Monday, March 27, 2006

Retired F.B.I. Agent Is Accused of Helping in Mafia Murders

Friends of ours: Colombo Crime Family, Bonanno Crime Family, Gregory Scarpa Sr., Joseph "Joe Brewster" DeDomenico, Nicholas Grancio
Friends of mine: R. Lindley DeVecchio, Larry Lampesi

A grand jury in Brooklyn has accused a retired F.B.I. agent of helping a Mafia killer and bureau informant murder or help murder at least three people, a law enforcement official with knowledge of the indictment confirmed yesterday.

The murder indictment in Supreme Court names R. Lindley DeVecchio, a career investigator and onetime head of the bureau's Colombo and Bonanno families squads. He led a government surveillance team during a bloody mob civil war in the 1980's. That war left at least 10 men dead and 14 wounded.

Mr. DeVecchio, 65, reached yesterday by telephone at his home in Sarasota, Fla., denied any wrongdoing and referred all further questions to his lawyer, Douglas Grover, who said the district attorney's case against his client was "complete nonsense."

"I'm going to bang the table" in court on Monday "and get a copy of the indictment," he said.
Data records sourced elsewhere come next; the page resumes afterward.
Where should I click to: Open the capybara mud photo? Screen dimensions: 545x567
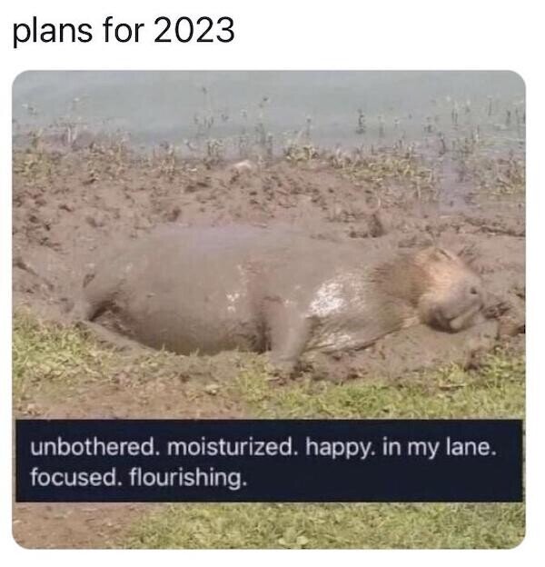tap(269, 310)
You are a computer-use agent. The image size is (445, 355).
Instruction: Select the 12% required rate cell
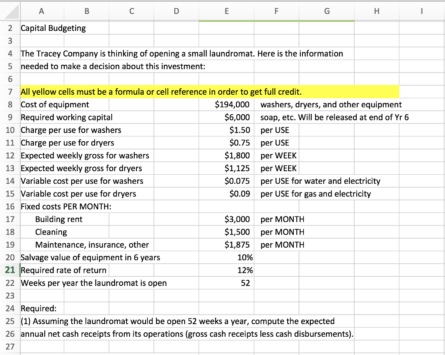tap(226, 270)
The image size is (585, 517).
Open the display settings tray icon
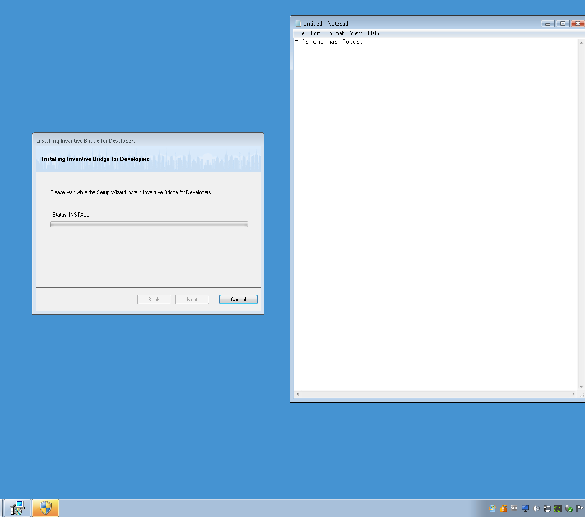[x=525, y=508]
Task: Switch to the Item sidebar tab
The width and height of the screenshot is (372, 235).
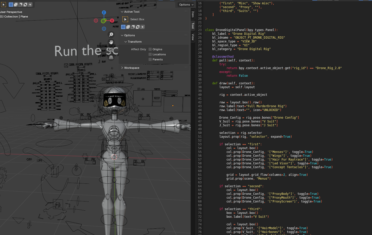Action: (193, 14)
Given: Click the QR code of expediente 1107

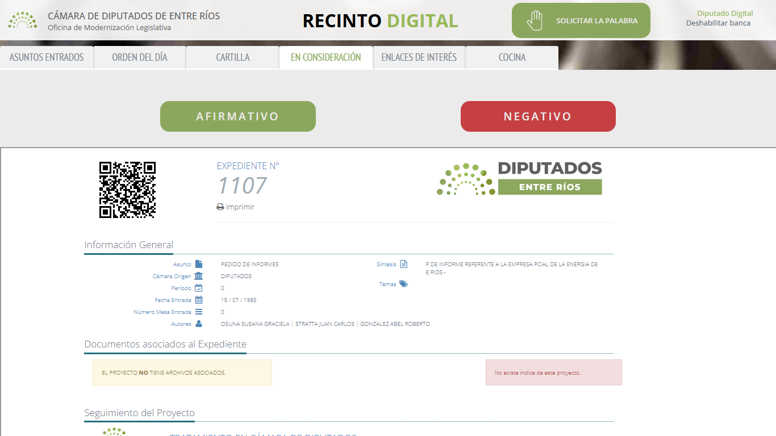Looking at the screenshot, I should 126,190.
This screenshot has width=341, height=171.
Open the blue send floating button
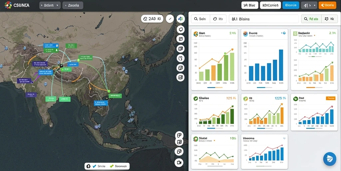tap(330, 159)
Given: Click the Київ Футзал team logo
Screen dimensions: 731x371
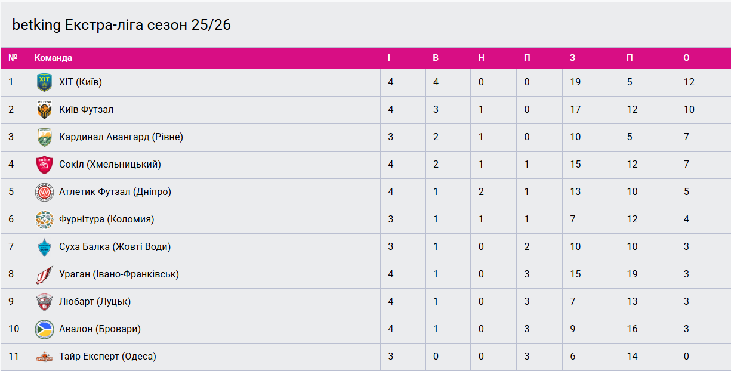Looking at the screenshot, I should [44, 110].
Mr. Grover, a former federal prosecutor with the Organized Crime Task Force, added: "It's common for an indictment to be filed and sealed and kept secret until prosecutors make a decision as to how they want to deal with the arraignment. But it's uncommon to leak it to the press."

Starting in 1982, Mr. DeVecchio began grooming Gregory Scarpa Sr., a captain and an assassin for the Colombo crime family, as a mole for the F.B.I.

According to the still-sealed indictment, the law enforcement official said, Mr. DeVecchio, while an F.B.I. agent, provided information to Mr. Scarpa, who in 1984 killed Mary Bari, who had dated a mobster and become a bureau informant.

The indictment also charges that Mr. DeVecchio provided information that helped Mr. Scarpa assist in the 1987 killing of Joseph DeDomenico, a mobster also known as Joe Brewster, as well as in the 1992 death of Larry Lampesi, a mob associate.

Mr. DeVecchio had also been investigated in the death of a fourth person, Nicholas Grancio, a Colombo family captain. It is not clear if that case is addressed in the indictment.

In 1992, a hit team organized by Mr. Scarpa pulled alongside Mr. Grancio's car and killed him with a shotgun blast. Investigators wondered whether Mr. DeVecchio had withdrawn F.B.I. agents from the scene, making the murder possible.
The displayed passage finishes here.